Transcription Factors Sp1 and Sp3 Alter Vascular Endothelial Growth Factor Receptor Expression through a Novel Recognition Sequence

Abstract

Kinase domain receptor (KDR) is a high affinity, endothelial cell-specific, autophosphorylating tyrosine kinase receptor for vascular endothelial growth factor. This transcriptionally regulated receptor is a critical mediator of endothelial cell (EC) growth and vascular development. In this study, we identify a DNA element modulating KDR promoter activity and evaluate the nuclear binding proteins accounting for a portion of the cell-type specificity of the region. KDR promoter luciferase activity was retained within −85/+296 and was 10–30-fold higher in EC than non-EC. Electrophoretic mobility shift assays demonstrated specific nuclear protein binding to −85/−64, and single point mutations suggested important binding nucleotides between −79/−68 with five critical bases between −74/−70 (5′-CTCCT-3′). DNA-protein complexes were displaced by Sp1 consensus sequence oligodeoxynucleotides and supershifted by Sp1- and Sp3-specific antibodies. Sp1 and Sp3 protein in EC nuclear extracts bound the −79/−68 region even when all surrounding classic Sp1 recognition sites were removed.
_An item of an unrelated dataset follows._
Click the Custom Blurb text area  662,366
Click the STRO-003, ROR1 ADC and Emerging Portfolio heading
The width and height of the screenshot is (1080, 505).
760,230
Sp1 protein in nuclear extracts was 4–24-fold higher in EC than non-EC, whereas Sp3 was 3–7-fold higher. Sp1/Sp3 ratios in EC were 2–10-fold higher. Overexpression of Sp1 protein increased KDR promoter activity 3-fold in both EC and non-EC, whereas simultaneous co-expression of Sp3 attenuated this response. An Sp1 consensus sequence ciselement “decoy” reduced EC KDR promoter activity and mRNA expression by 85 and 69%, respectively. An antisense phosphorothioate oligodeoxynucleotide to Sp1 inhibited Sp1 and KDR protein expression by 66 and 68%, respectively, without changing Sp3 protein expression. These data illustrate that Sp1 and Sp3 modulate KDR promoter activity through a novel recognition binding sequence. However, since Sp1-mediated promoter activation is attenuated by Sp3, endothelial selective KDR promoter activity may be partially regulated by variations in the Sp1/Sp3 ratio.